Furthermore, the analysis of the data obtained in the studies with these similar devices
measuring FFR obtained from angiograms was actually performed in a retrospective manner. That
is, although the angiographic images and pressure wire recordings were obtained in real-time,
due to the need to mark the vessel in real-time and obtain specific projections during the
procedure without which the FFR cannot be calculated, the primary endpoint (sensitivity and
specificity) and accuracy were determined in all studies by a post-hoc review by a similar
independent QCA core laboratory. The invasive FFR data, as well as the software generated FFR
data were reviewed post-hoc by a core laboratory or even at the company.
Description:
The proposed study is designed to compare MedHub AutocathFFR measurements obtained from
angiograms for the non-invasive determination of the presence of hemodynamically significant
coronary lesions. The software device will run on angiograms generated during cardiac
catheterization and results will be compared to invasive FFR measurements.
The study is a prospective (analysis of retrospective data), multi-center, observational,
single-arm, study.
A total of 308 cases will be enrolled in the study. The study population who represent the
target population for this procedure consists of subjects with stable angina, unstable angina
or NSTEM1 who underwent a clinically indicated invasive coronary angiography and for whom
invasive FFR have been measured in vessels with coronary lesions. For each lesion of
interest, a minimum of two 2D angiographic projections, will be obtained. Patients of both
genders, all ethnicities, >18 years of age will be recruited to the study. Study cases will
be sourced from numerous hospitals in the United States and Israel.
Investigators will screen cases based on the inclusion/exclusion criteria described below.
General patient demographics, medical history, concomitant medications, C-arm angiography
system used, FFR pressure wire used, etc., will be obtained for each study case.
Subjects with known or suspected coronary artery disease who were scheduled for clinically
indicated invasive coronary angiography (ICA) and on whom invasive FFR has been measured in
vessels with coronary lesions will comprise the patient population. Coronary angiography will
have been performed in a routine fashion in patients with suspected coronary artery disease.
When clinically indicated, invasive FFR will have been measured in vessels with coronary
lesions of varying severity using a coronary pressure wire and hyperemic stimulus.

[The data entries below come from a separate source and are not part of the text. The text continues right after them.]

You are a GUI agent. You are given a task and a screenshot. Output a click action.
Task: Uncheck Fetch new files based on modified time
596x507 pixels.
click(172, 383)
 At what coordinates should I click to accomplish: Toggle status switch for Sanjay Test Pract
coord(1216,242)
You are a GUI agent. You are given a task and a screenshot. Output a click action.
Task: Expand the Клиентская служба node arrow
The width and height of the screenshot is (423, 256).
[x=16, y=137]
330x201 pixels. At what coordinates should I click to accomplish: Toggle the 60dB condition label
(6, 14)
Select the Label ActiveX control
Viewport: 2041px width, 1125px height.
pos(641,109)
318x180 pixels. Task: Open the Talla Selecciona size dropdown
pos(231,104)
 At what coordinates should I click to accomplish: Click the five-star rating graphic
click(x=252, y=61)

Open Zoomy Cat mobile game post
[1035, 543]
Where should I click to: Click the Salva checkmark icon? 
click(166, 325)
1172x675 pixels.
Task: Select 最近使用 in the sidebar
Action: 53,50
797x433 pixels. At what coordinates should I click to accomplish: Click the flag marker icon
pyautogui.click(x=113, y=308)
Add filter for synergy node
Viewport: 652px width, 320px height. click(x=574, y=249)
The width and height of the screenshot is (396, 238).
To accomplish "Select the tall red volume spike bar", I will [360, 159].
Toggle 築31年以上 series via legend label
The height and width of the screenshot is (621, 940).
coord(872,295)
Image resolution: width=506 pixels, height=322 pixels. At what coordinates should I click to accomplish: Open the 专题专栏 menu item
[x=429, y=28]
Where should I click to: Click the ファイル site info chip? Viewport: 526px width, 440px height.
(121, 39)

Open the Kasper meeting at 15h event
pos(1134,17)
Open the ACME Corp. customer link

The patient's angiographic images will be sent to an independent Quantitative Coronary
Arteriography (QCA) Core Laboratory, where they will be processed using the MedHub
AutocathFFR device, by independent potential users of the device (i.e., interventional
cardiologists). The users will use the diagnostic angiograms and upload them to the
AutocathFFR device, to generate the AutocathFFR value. The independent users will be blinded
to the software device-generated FFR results and to the invasive FFR measurements. Blinding
will be employed in the study because the primary endpoint, i.e., the scored FFR measurements
per vessel are subject to bias by device users. Observations in patients with more than 1
study vessel will be presumed independent. The AutocathFFR will not be used for diagnostic or
clinical decisions. A detailed standard operating procedure (SOP) for AutoCathFFR computation
will be provided to the QCA Core Laboratory.
The AutocathFFR device automatically suggests and marks locations of suspicious narrowing and
computes an FFR value for each detected area. The clinician can also select and mark manually
locations with suspected narrowing for computing of FFR value. The clinical performance of
AutocathFFR device depends only on the uploaded angiograms, on which the AutocathFFR results
are presented alongside the viewed blood vessel. There is no need for user interaction with
the system during the diagnostic angiography procedure. For example, there is no need to take
specific orthogonal projection nor to designate or mark the blood vessels or segments. When
the desired coronary artery is viewed on the Cath Lab monitor, the AutocathFFR measurement is
automatically shown alongside the viewed vessel, if an area of narrowing is identified in the
vessel. Therefore, the use of the AutocathFFR device is seamless with the angiographic
imaging procedure and does not require any additional intervention by the cardiologist.